Zurita era meia-irmã do actor Camilo de Oliveira e neta de Júlia Arjona, conhecida como Julieta Rentini. Cresceu entre os artistas da Companhia de Teatro Rentini e estreou-se em palco aos 15 anos, sempre com o sonho de cantar. Aos 30 anos, lança o EP Bonitão do Rock pela editora Alvorada.
“Para mim, é uma mulher revolucionária. Ela deu-nos muito. Contaram-me que nos concertos muita gente ficava de boca aberta quando ela fazia um solo de guitarra eléctrica, não era algo que se visse naquela altura”, partilha Francisca Marvão. “Também deve ter passado as passinhas do Algarve, o seu percurso não deve ter sido tão fácil como seria para um homem.”
Num mundo de homens, numa indústria de homens, e numa altura em que o rock ainda era uma “coisa nojenta”, “pornográfica”, que “desviava as mulheres” (palavras do pai de Maria Teresa Horta, na década de 1960), “não havia ninguém como Zurita”.
Depois do Bonitão do Rock, Zurita de Oliveira escreveu e compôs fados para Ada de Castro, de quem era amiga, mas não voltou a gravar as próprias músicas. Depois de 1974 e até ao final da vida, em 2015, a sua presença na música parece esfumar-se.
Francisca Marvão questionou quem conheceu Zurita sobre a sua vida pessoal, mas as conversas terão sido, em grande parte, infrutíferas. “Descreveram-na como uma pessoa introvertida e fechada, que se transformava em palco" e pouco mais.
Além de recuperar o nome de Zurita e de o levar dos palcos aos cinemas, a realizadora de 39 anos quer manter acesa a discussão sobre a desigualdade de género que ainda hoje existe na música e nos cartazes de festivais. "Porque é que continuam a ser tão poucas as mulheres no rock em Portugal?" é uma inquietação para a qual ainda não encontrou resposta.

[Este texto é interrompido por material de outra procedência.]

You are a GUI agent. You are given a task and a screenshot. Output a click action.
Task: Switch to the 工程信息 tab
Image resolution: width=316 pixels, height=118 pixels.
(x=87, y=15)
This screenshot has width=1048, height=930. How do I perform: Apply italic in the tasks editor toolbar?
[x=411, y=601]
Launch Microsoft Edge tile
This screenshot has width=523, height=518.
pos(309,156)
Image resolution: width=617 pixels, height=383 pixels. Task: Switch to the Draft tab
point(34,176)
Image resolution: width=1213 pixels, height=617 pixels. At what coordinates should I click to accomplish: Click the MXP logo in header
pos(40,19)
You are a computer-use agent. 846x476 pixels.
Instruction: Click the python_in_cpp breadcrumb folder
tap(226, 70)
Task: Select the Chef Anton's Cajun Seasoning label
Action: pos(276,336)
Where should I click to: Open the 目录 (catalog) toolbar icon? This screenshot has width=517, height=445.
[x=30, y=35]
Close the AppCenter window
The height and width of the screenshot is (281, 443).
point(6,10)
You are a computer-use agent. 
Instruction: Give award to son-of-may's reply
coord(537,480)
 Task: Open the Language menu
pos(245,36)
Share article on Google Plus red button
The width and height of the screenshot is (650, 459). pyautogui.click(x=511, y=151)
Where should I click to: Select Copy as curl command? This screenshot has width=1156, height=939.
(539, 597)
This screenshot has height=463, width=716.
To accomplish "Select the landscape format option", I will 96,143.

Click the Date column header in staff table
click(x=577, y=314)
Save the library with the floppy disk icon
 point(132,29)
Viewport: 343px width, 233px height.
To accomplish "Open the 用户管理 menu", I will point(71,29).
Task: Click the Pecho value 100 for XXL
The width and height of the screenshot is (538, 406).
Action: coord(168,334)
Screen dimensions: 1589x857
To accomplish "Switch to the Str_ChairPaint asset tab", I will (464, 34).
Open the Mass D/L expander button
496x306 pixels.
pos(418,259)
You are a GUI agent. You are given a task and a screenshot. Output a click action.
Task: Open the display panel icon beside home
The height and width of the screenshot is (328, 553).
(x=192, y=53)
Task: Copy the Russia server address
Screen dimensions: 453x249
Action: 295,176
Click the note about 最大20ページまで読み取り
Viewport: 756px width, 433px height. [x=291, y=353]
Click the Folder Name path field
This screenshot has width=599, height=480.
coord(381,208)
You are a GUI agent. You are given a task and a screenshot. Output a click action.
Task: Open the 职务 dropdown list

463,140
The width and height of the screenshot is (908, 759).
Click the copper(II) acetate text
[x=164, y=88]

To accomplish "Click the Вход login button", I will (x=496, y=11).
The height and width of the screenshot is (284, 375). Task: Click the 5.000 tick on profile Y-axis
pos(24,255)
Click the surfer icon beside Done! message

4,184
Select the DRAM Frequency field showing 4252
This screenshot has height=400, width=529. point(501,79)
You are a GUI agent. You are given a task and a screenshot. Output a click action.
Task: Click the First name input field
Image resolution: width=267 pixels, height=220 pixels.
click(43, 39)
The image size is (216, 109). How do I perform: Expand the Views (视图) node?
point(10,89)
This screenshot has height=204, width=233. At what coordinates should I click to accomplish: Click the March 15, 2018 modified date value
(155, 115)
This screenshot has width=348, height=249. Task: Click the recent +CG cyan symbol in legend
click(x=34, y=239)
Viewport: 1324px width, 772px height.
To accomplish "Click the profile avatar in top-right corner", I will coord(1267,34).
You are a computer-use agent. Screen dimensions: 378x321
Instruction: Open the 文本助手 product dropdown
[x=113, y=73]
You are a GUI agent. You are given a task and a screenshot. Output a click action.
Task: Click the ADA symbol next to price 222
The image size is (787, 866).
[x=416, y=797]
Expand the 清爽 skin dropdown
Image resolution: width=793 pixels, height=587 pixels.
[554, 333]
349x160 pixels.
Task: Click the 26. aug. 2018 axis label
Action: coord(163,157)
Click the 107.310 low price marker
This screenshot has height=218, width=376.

O filme Quem tem medo de Zurita de Oliveira?, com produção da associação cultural Uma Ova, deverá estrear-se no próximo ano, 2024. Conta com o apoio financeiro da Câmara Municipal de Alcanena (cidade natal de Zurita) e de Loulé, além do apoio técnico da Universidade Lusófona e do Estúdio King, de Nick Suave.